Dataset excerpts
========

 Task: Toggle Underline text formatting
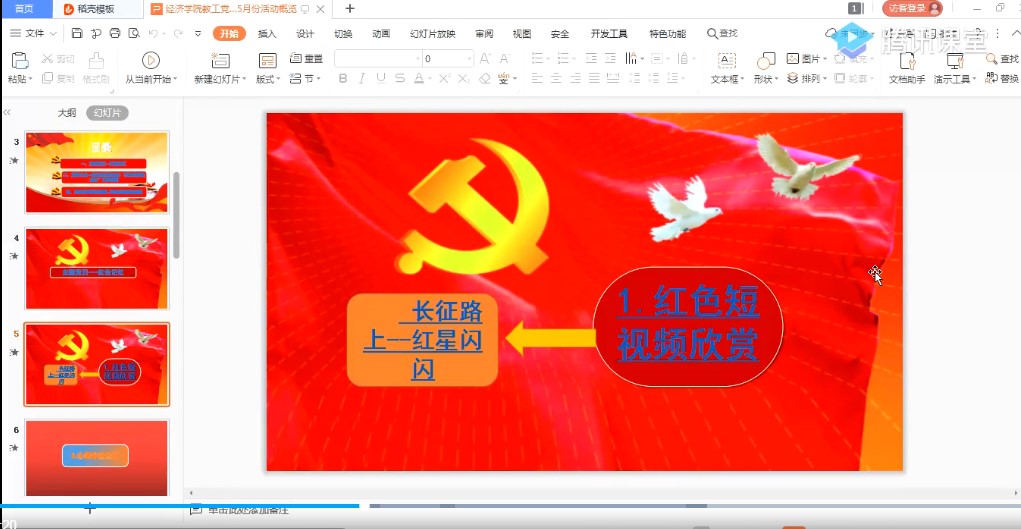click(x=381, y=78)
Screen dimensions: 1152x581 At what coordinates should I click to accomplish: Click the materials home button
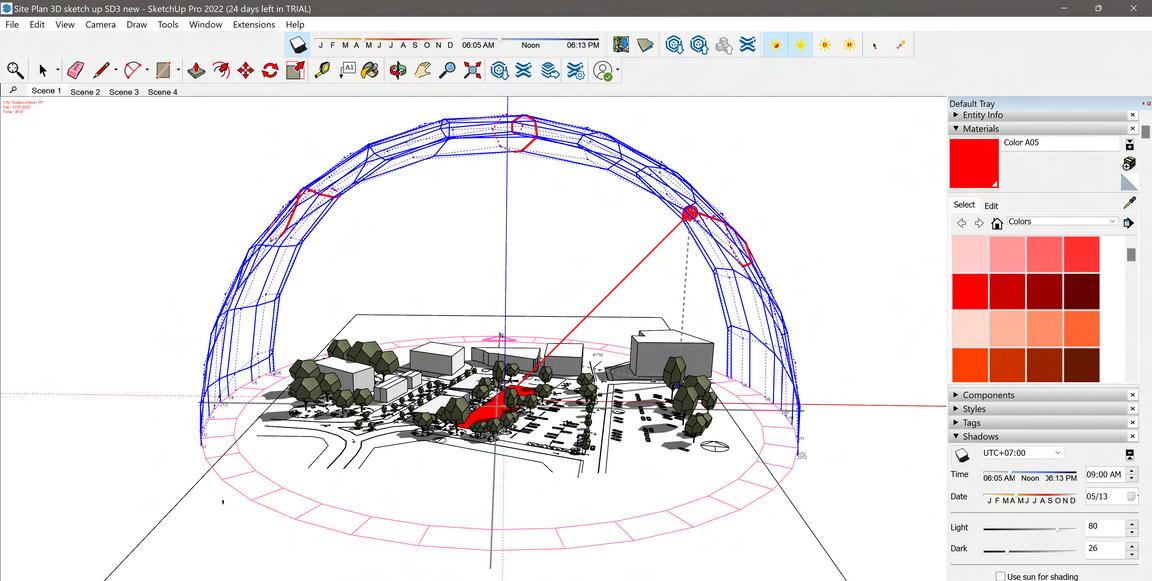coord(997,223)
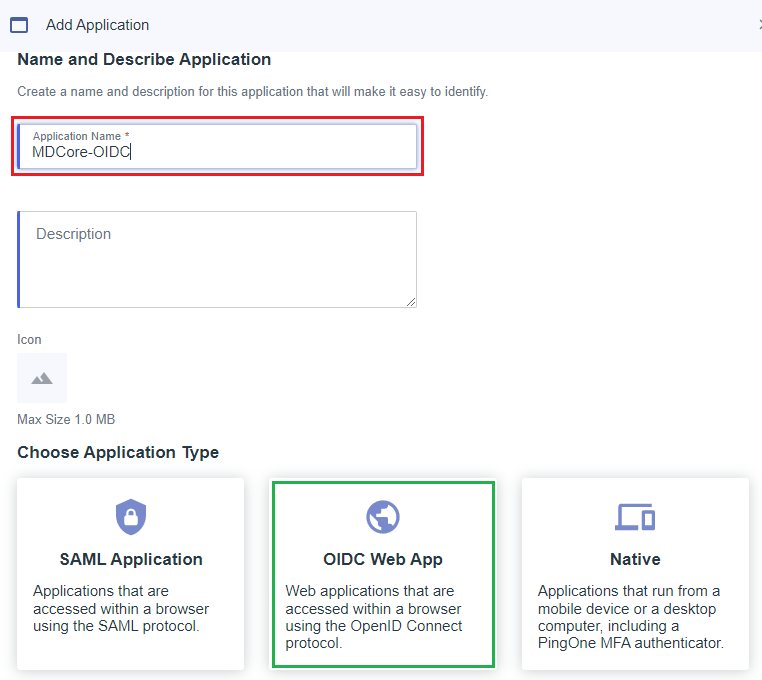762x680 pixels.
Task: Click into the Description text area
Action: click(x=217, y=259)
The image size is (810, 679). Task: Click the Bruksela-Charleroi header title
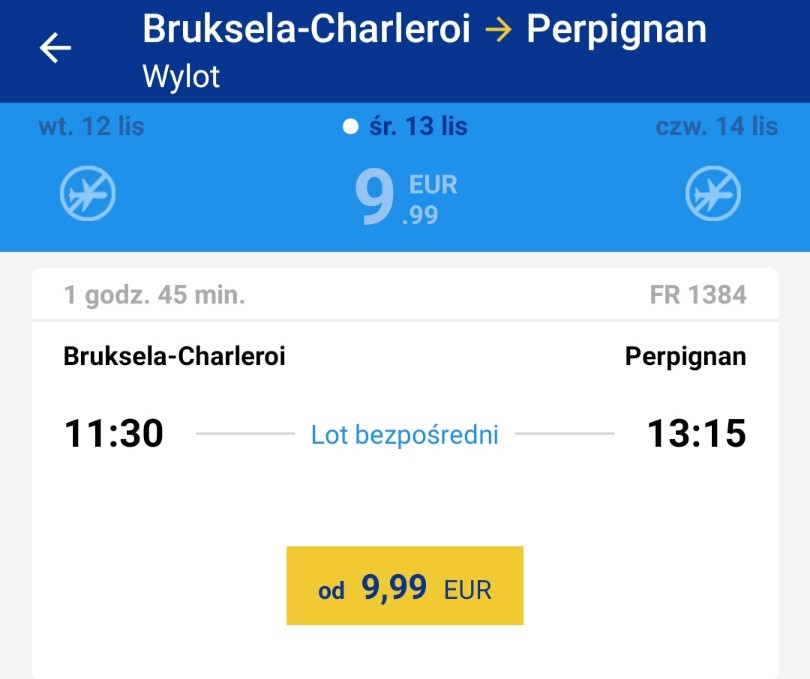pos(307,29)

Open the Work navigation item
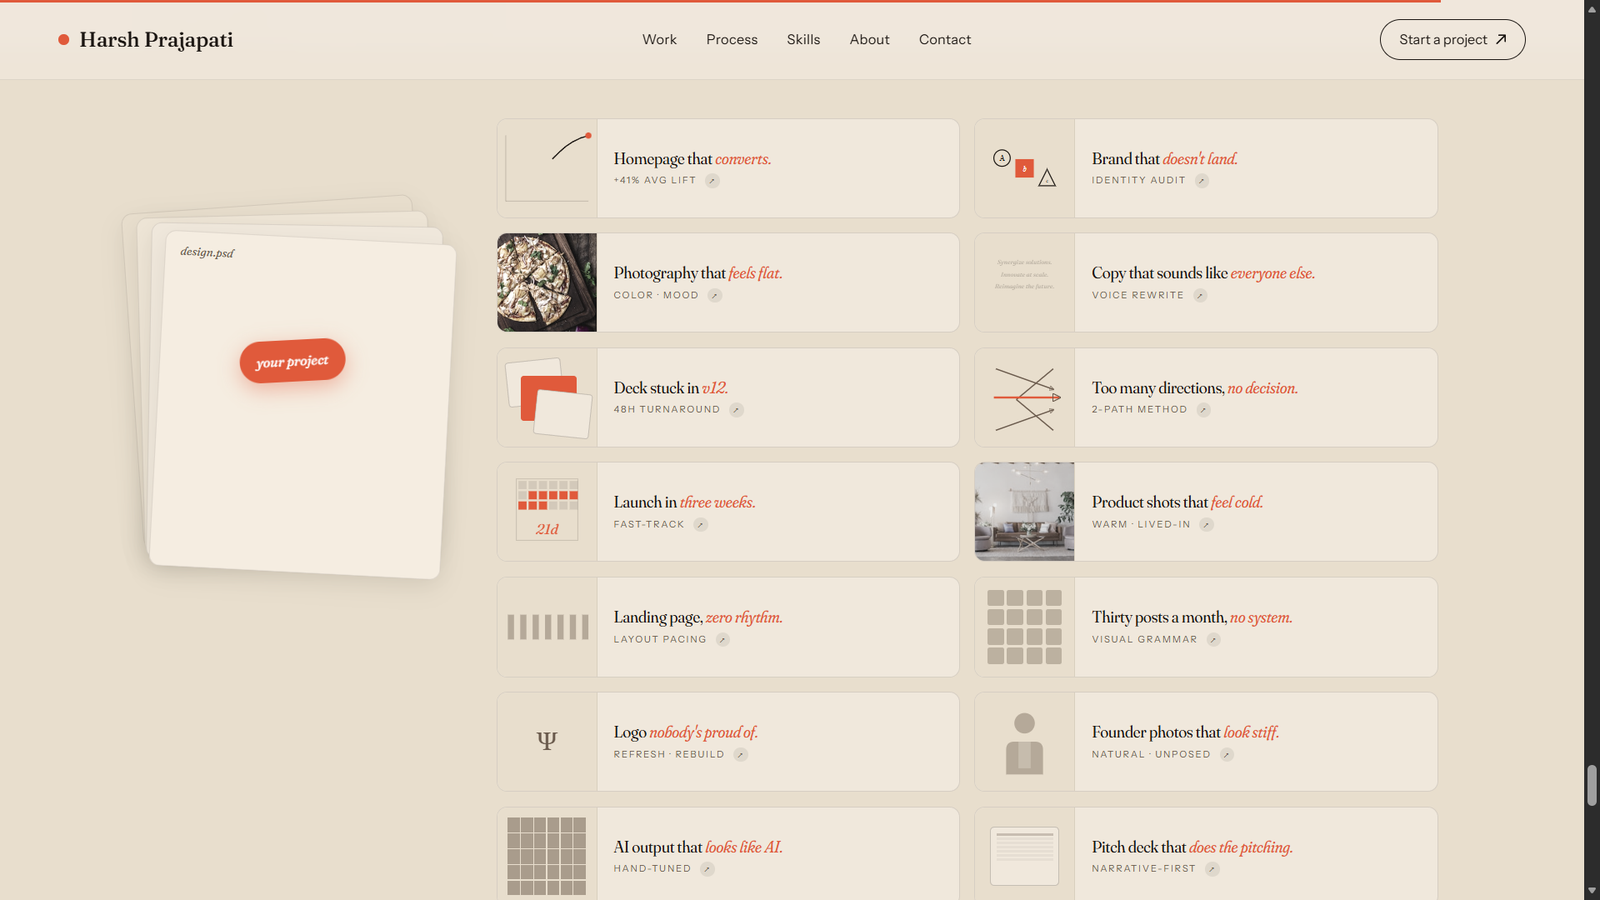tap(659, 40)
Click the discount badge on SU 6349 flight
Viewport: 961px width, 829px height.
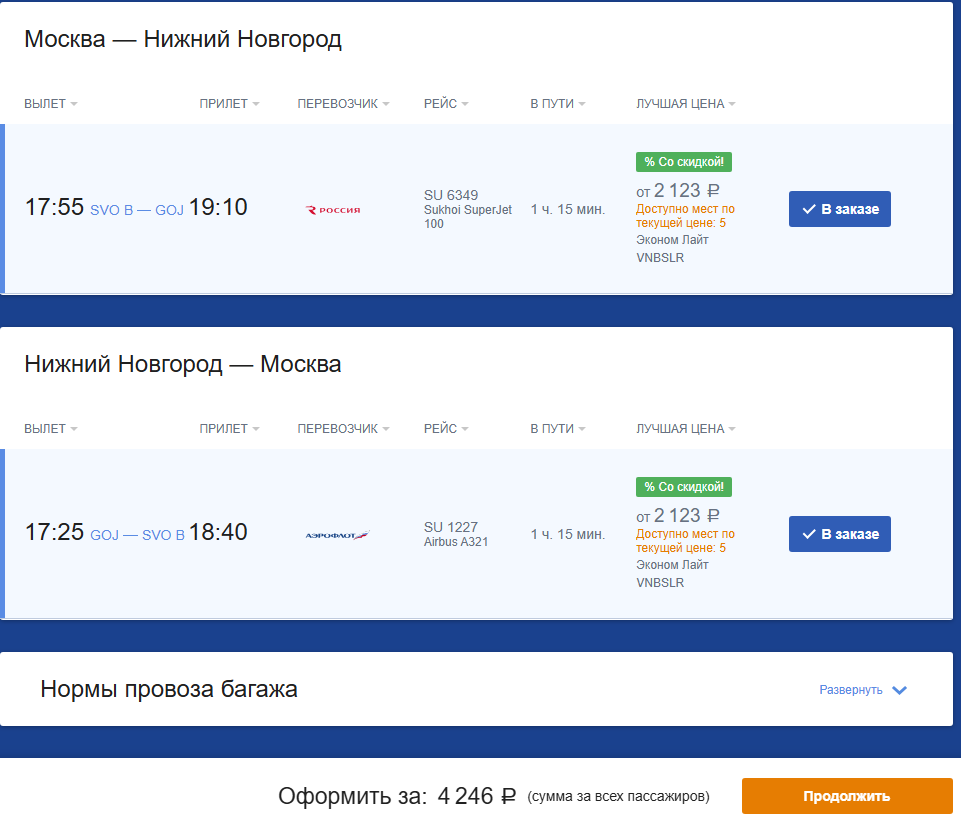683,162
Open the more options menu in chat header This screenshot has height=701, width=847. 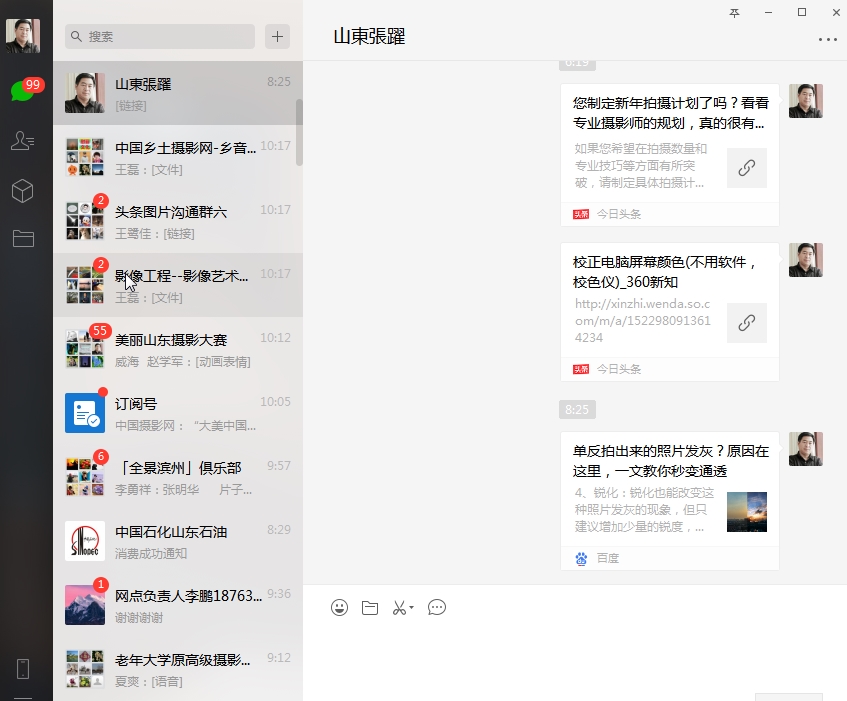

========

> Problem statement
From the first line to the last, retype the data above exactly, but not its images.

> Completed task
 Task: Toggle Underline text formatting
click(x=381, y=78)
Screen dimensions: 1152x581 At what coordinates should I click to accomplish: Click the materials home button
coord(997,223)
762x680 pixels.
Task: Click into the Description text area
Action: click(x=217, y=259)
The image size is (810, 679). Task: Click the Bruksela-Charleroi header title
pos(307,29)

Open the Work navigation item
tap(659, 40)
Click the discount badge on SU 6349 flight
Viewport: 961px width, 829px height.
683,162
Open the more options menu in chat header This screenshot has height=701, width=847. 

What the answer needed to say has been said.